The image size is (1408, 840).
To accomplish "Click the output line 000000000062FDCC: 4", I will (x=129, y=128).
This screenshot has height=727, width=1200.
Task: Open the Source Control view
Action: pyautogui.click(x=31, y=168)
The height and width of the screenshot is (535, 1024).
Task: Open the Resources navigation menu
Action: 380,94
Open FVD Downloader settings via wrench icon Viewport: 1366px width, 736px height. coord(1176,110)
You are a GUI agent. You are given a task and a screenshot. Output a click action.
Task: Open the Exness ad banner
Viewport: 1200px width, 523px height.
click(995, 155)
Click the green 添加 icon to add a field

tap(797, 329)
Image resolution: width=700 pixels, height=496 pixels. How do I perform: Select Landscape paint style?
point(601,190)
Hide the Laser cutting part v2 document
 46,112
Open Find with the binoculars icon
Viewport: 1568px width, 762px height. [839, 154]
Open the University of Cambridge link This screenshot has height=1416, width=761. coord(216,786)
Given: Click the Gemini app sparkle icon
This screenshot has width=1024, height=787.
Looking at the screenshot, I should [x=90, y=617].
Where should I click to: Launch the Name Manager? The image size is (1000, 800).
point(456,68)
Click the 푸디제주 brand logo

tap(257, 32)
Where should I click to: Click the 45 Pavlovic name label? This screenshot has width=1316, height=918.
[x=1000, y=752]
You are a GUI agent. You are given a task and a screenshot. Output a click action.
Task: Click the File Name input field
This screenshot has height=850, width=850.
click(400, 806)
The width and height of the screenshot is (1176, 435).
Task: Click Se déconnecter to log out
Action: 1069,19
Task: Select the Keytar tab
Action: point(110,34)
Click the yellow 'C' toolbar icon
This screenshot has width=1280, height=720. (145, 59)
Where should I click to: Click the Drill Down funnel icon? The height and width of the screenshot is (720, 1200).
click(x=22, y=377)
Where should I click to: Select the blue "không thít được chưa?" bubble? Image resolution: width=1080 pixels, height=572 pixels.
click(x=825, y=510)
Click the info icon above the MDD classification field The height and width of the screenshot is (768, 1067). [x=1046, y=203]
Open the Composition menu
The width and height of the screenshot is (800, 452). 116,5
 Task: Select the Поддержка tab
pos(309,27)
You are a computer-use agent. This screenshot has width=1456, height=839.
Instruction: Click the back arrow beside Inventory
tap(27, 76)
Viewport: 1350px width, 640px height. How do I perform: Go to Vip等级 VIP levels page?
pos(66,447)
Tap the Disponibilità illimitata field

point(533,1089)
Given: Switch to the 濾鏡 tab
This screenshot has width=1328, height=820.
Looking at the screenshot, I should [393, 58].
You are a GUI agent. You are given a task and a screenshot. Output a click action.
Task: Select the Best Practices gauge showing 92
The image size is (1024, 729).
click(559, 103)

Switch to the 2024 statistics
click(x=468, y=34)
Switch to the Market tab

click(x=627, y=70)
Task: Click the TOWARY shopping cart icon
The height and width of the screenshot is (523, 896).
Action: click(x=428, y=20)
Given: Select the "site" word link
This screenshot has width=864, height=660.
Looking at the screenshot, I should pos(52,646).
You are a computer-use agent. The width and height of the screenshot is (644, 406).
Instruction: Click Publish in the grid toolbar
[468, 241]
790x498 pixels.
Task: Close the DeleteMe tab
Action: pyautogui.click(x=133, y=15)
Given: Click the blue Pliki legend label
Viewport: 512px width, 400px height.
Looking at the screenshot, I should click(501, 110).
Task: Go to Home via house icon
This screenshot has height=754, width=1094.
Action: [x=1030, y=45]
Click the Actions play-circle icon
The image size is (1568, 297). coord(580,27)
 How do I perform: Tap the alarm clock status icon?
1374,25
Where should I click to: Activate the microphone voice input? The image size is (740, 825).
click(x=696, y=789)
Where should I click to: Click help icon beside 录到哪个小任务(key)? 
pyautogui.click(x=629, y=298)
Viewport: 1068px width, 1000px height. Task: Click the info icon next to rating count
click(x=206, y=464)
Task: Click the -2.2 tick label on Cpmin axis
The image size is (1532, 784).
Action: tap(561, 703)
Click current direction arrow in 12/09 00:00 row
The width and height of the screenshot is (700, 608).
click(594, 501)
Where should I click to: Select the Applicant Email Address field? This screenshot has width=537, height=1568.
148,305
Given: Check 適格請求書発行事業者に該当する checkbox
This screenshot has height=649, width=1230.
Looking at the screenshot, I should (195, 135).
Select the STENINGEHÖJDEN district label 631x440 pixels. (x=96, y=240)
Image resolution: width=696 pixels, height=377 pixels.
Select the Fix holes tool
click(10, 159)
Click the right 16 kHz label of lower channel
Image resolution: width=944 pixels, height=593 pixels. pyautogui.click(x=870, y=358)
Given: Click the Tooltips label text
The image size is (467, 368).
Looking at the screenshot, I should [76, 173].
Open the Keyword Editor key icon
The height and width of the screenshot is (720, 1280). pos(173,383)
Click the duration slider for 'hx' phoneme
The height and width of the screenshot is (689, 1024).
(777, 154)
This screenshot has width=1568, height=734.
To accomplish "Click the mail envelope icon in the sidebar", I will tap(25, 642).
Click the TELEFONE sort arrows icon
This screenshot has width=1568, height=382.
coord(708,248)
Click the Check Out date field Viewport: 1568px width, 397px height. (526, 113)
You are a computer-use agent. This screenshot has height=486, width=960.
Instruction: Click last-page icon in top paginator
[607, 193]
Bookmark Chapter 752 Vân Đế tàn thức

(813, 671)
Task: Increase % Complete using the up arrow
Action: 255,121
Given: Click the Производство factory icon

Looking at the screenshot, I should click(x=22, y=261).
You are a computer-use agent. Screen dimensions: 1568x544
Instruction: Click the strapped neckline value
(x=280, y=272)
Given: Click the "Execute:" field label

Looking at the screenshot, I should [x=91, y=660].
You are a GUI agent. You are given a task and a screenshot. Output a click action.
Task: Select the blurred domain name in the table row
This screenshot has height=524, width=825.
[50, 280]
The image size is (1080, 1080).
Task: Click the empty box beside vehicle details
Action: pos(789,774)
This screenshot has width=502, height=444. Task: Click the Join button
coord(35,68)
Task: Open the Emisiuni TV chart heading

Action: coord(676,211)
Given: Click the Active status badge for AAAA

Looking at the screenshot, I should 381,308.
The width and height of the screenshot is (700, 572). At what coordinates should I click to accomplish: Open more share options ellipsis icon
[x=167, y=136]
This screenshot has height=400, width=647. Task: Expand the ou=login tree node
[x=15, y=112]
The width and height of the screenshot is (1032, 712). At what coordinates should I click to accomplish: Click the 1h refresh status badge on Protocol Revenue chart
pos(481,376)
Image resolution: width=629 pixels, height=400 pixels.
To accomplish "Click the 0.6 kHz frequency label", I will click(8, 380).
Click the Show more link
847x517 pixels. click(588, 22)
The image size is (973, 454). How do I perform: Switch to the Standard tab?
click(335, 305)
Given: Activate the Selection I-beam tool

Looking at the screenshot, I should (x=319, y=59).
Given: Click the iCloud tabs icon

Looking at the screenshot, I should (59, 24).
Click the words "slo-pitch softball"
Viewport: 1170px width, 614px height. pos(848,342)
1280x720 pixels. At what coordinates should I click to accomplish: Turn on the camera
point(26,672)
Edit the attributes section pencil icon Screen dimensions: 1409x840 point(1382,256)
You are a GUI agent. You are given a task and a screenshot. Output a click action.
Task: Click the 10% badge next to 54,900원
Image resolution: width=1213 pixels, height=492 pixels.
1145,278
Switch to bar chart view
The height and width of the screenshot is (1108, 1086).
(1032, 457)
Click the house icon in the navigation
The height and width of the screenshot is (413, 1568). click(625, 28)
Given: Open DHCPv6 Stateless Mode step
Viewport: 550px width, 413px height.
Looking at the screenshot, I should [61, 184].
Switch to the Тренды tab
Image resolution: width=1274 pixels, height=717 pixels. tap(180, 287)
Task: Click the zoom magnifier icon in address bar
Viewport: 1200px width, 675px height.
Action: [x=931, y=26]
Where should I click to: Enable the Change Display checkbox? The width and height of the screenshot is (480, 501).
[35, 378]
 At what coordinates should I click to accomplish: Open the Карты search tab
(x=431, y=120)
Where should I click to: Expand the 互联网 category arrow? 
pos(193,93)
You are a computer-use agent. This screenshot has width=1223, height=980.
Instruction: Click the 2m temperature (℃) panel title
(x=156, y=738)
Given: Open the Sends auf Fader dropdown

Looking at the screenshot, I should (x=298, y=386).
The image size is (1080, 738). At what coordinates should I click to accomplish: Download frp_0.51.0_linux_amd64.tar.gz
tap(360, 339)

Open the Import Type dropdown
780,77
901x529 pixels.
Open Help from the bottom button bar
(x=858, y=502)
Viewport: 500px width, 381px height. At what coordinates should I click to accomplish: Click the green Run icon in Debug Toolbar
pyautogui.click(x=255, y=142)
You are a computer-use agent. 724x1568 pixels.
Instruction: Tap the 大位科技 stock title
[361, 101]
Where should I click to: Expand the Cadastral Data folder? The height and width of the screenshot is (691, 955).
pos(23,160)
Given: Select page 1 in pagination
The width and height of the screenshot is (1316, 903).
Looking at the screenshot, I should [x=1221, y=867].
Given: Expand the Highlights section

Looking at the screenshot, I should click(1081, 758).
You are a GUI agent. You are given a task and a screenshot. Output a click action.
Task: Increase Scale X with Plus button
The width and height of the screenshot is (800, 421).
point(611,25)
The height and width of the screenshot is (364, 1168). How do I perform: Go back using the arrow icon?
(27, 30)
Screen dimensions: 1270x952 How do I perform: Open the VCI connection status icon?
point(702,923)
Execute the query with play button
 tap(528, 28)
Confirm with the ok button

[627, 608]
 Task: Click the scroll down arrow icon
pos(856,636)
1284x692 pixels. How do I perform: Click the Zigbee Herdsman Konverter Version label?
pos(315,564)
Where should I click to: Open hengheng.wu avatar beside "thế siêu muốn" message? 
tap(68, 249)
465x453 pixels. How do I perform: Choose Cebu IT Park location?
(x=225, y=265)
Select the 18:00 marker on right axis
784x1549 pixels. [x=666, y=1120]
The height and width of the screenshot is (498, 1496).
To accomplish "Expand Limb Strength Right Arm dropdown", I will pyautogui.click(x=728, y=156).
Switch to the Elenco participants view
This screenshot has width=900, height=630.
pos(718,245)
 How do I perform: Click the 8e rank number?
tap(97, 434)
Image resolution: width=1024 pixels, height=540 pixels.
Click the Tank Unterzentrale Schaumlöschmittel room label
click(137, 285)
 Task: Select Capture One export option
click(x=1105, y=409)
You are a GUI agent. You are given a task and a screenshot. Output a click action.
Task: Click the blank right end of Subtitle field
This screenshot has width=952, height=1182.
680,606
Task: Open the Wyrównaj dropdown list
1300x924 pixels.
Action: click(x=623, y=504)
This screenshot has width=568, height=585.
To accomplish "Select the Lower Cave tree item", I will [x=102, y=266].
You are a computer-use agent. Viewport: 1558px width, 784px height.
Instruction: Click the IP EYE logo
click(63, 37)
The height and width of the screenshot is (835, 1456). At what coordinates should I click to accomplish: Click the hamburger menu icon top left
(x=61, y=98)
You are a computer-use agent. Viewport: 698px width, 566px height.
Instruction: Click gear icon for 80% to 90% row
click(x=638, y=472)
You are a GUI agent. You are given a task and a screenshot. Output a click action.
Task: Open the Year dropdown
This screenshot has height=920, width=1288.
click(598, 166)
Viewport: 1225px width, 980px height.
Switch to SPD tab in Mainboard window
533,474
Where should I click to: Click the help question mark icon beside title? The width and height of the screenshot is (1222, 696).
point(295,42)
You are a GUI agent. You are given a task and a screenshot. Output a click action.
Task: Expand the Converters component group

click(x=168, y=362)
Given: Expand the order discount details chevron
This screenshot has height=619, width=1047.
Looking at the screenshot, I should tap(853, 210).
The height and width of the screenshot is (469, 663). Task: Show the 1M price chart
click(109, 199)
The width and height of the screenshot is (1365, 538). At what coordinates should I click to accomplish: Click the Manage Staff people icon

++++++++++

Work to be completed :: When the word "computer" shows up in a line of the entries, report that line.

Task response ::
You are a computer-use agent. This screenshot has width=1456, height=839.
You are a computer-use agent. The width and height of the screenshot is (644, 406).
You are a computer-use agent. This screenshot has height=486, width=960.
You are a computer-use agent. Screen dimensions: 1568x544
You are a computer-use agent. This screenshot has width=1223, height=980.
You are a computer-use agent. 724x1568 pixels.
You are a computer-use agent. Viewport: 1558px width, 784px height.
You are a computer-use agent. Viewport: 698px width, 566px height.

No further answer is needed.